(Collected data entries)
== Segment start ==

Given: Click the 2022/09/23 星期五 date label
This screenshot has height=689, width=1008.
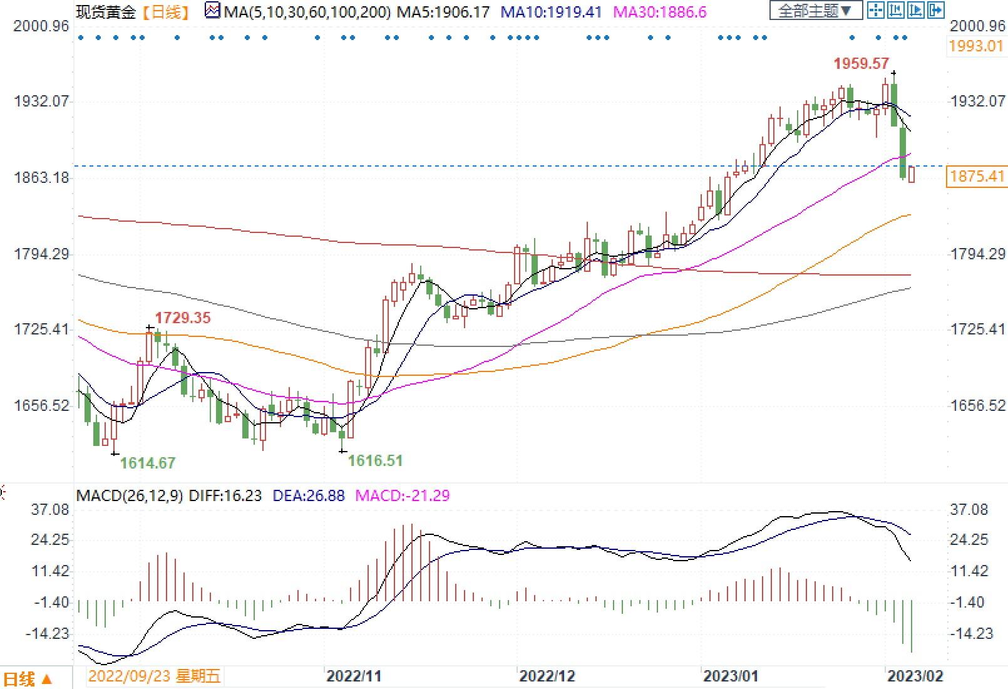Looking at the screenshot, I should point(154,676).
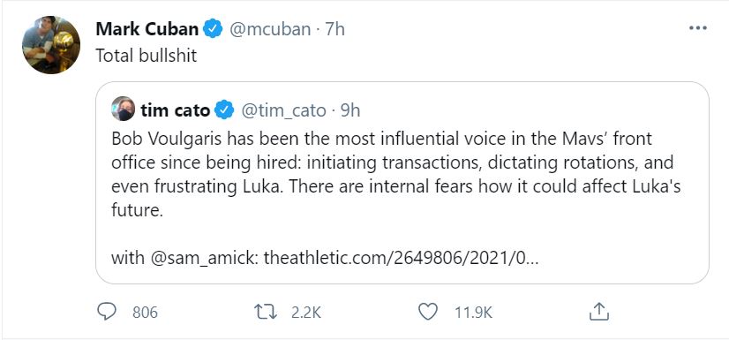Screen dimensions: 729x340
Task: Open the @tim_cato handle
Action: coord(283,111)
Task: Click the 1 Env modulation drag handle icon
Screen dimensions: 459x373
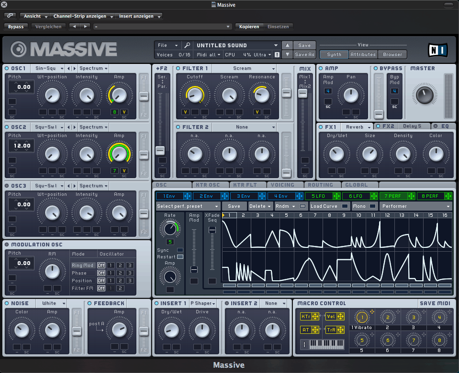Action: 187,196
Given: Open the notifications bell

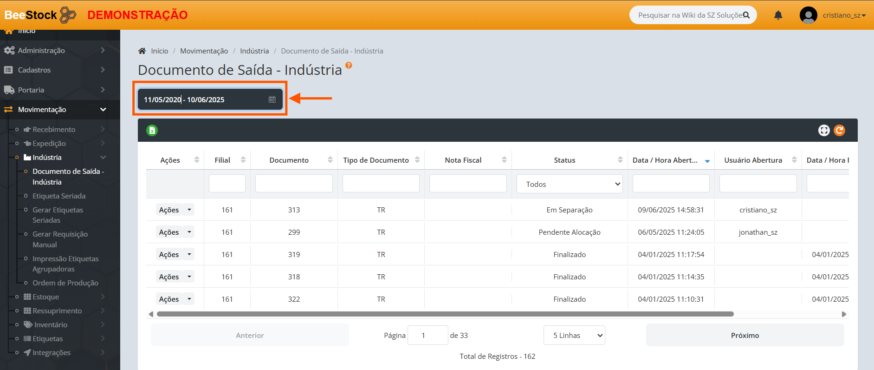Looking at the screenshot, I should pyautogui.click(x=778, y=15).
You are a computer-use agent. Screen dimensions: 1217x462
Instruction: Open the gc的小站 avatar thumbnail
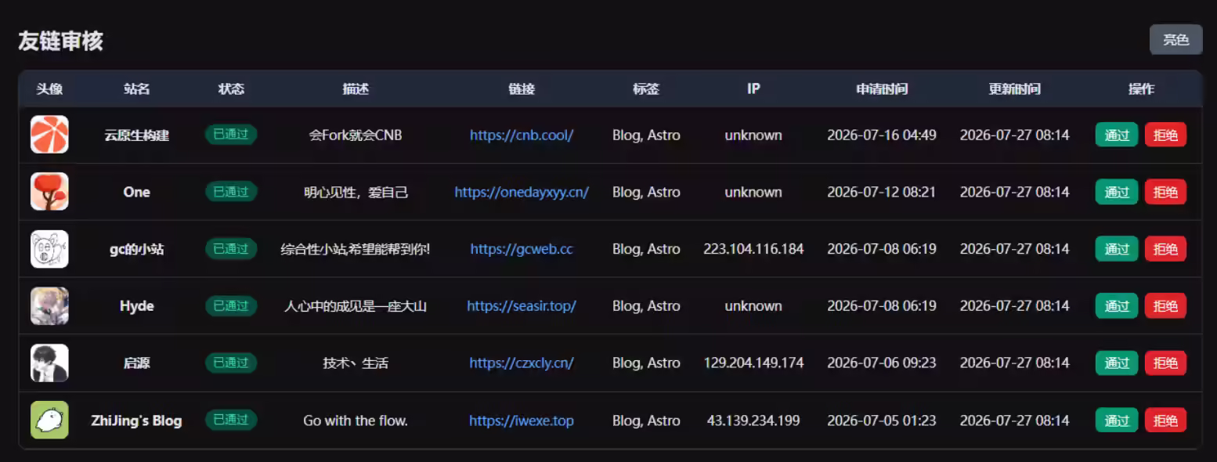click(x=49, y=249)
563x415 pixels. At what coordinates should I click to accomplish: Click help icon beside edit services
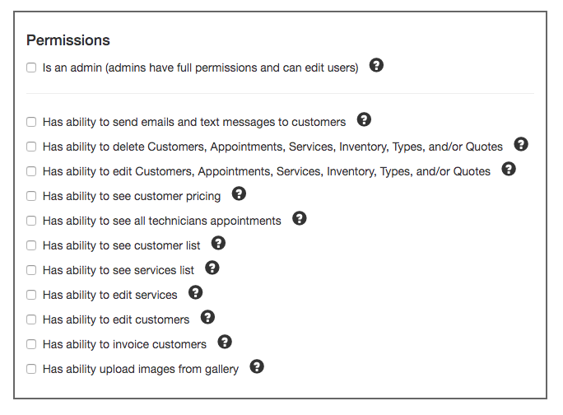click(195, 292)
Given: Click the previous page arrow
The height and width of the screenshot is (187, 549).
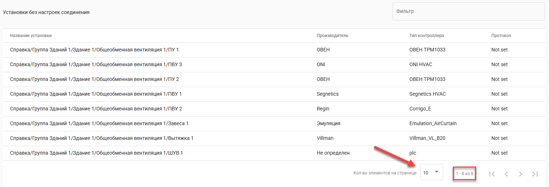Looking at the screenshot, I should coord(506,174).
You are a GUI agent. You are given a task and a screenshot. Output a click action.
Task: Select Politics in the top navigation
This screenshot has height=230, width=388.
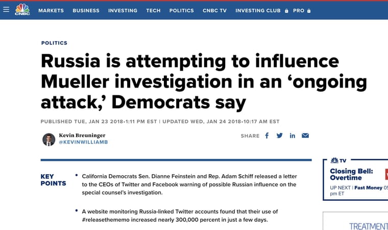click(x=182, y=11)
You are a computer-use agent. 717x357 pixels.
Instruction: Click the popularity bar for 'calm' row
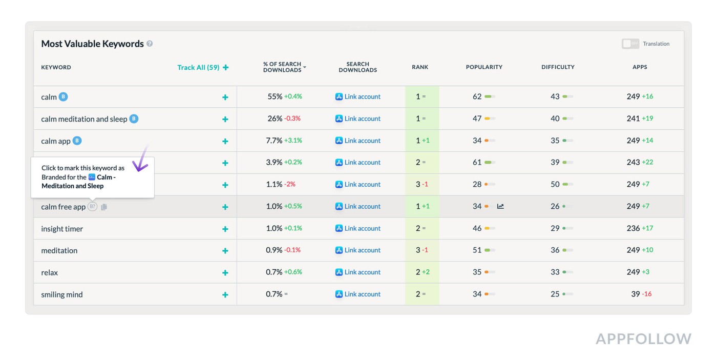(490, 97)
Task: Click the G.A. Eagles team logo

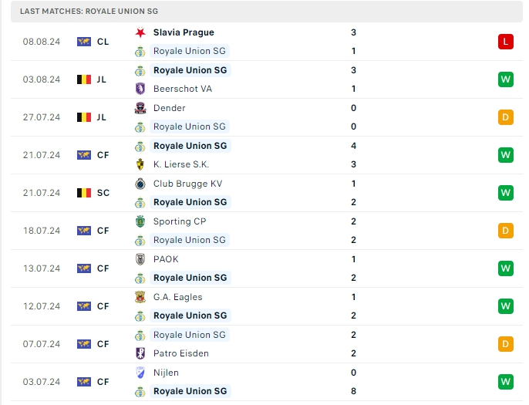Action: pyautogui.click(x=140, y=297)
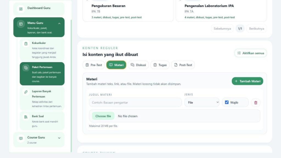Click the Tambah Materi button
This screenshot has height=158, width=281.
coord(248,81)
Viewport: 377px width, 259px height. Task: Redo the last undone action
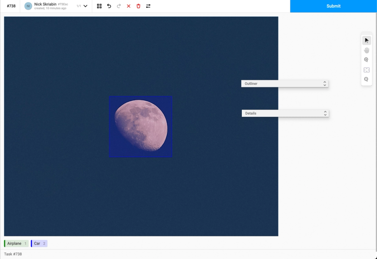click(x=119, y=6)
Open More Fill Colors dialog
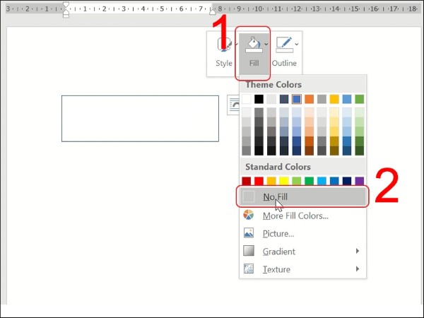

== Segment end ==

Scan the records above for the word "agent". Copy each line that has it.

You are a computer-use agent. Screen dimensions: 1217x462
You are a GUI agent. You are given a task and a screenshot. Output a click action.
You are a computer-use agent. 717x357 pixels.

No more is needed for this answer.